We use the provided build graph for our automated builds, and we’ve also recently switched to Horde. I noticed that the artifacts in Horde for Development contained Test configuration binaries, and vice versa.
On closer inspection, the Build Graph does not stage configurations to separate directories. This makes a lot of sense for content, but nothing seems to separate the binaries after this.
Does Epic just archive all binaries alongside each other? Or is there another way of separating the binaries package I’m missing?
Steps to Reproduce
Run `RunUAT.bat BuildGraph -Script=“Engine\Build\Graph\Tasks\BuildAndTestProject.xml” -Target=“ProjectName Package Win64” -set:WithWin64=true -set:WithDevelopmentTargets=true -set:WithTestTargets=true -set:WithDevelopmentPackages=true -set:WithTestPackages=true`
This results in two directories in Saved/StagedBuilds/Packages for Development and Test, however both folders contain `ProjectName.exe` and `ProjectName-Test-Win64.exe` binaries.
This is more a problem when we create artifacts in Horde. We package for Development and Test configurations, and we get a Windows Development and Windows Test artifact but they both contain Development AND Test binaries. Is this true for Epic’s builds too? It means that when uploading to Steam for example, we need to prune the binaries we don’t want, which is fine but feels like it should be unnecessary.
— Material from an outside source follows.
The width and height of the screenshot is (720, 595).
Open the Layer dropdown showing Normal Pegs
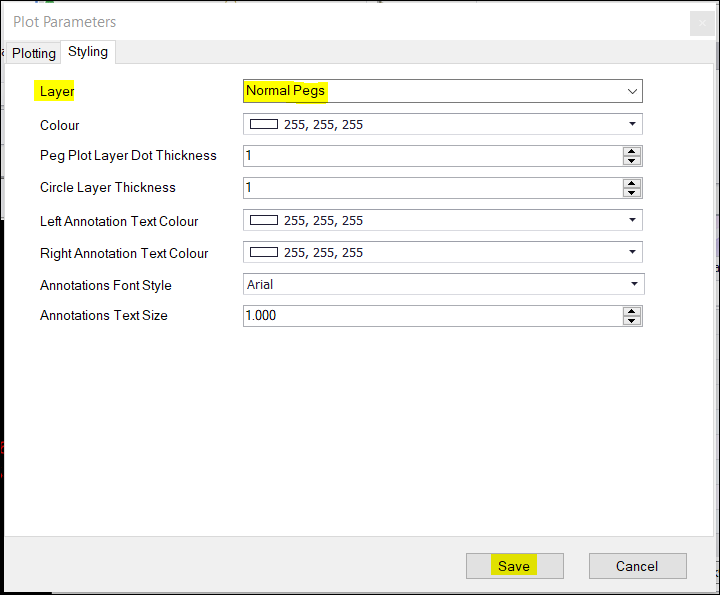tap(442, 91)
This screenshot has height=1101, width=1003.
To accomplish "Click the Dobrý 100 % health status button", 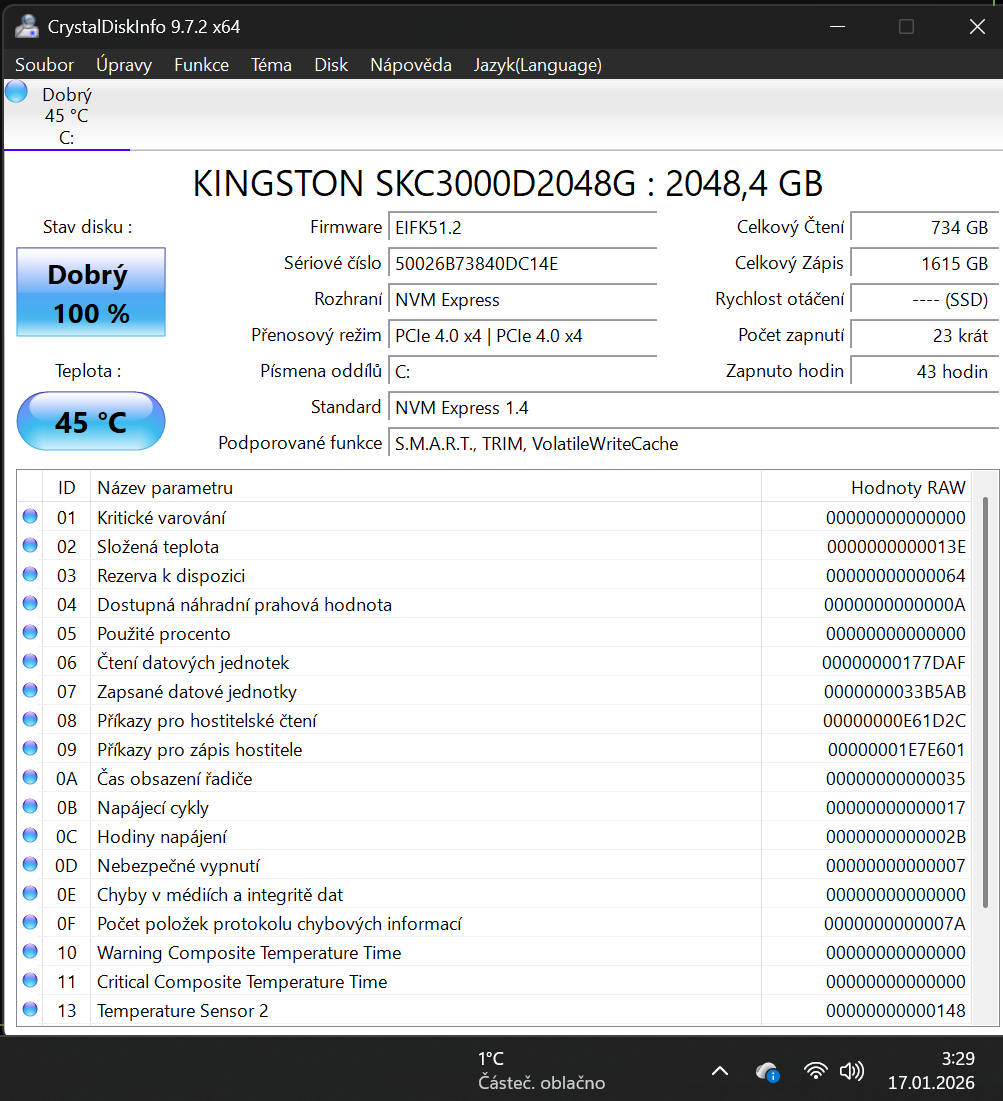I will coord(91,293).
I haven’t tried all platforms, but from those I’ve tried it only happens for Win64 so it seems like a bug in the stage/package step for Win64 to me. Android works as expected, you get folders containing only the appropriate APK for the configuration.
If you are in 5.6 and older, BuildAndTestProject does package in the same folder indeed. But since 5.7 the configurations are packaged and publish to different folders.
In 5.6 the command used explicitly ask all configurations to be archived in the same directory.
BuildAndTestProject is not a feature. It is what we internally use and it is shared to the public as is.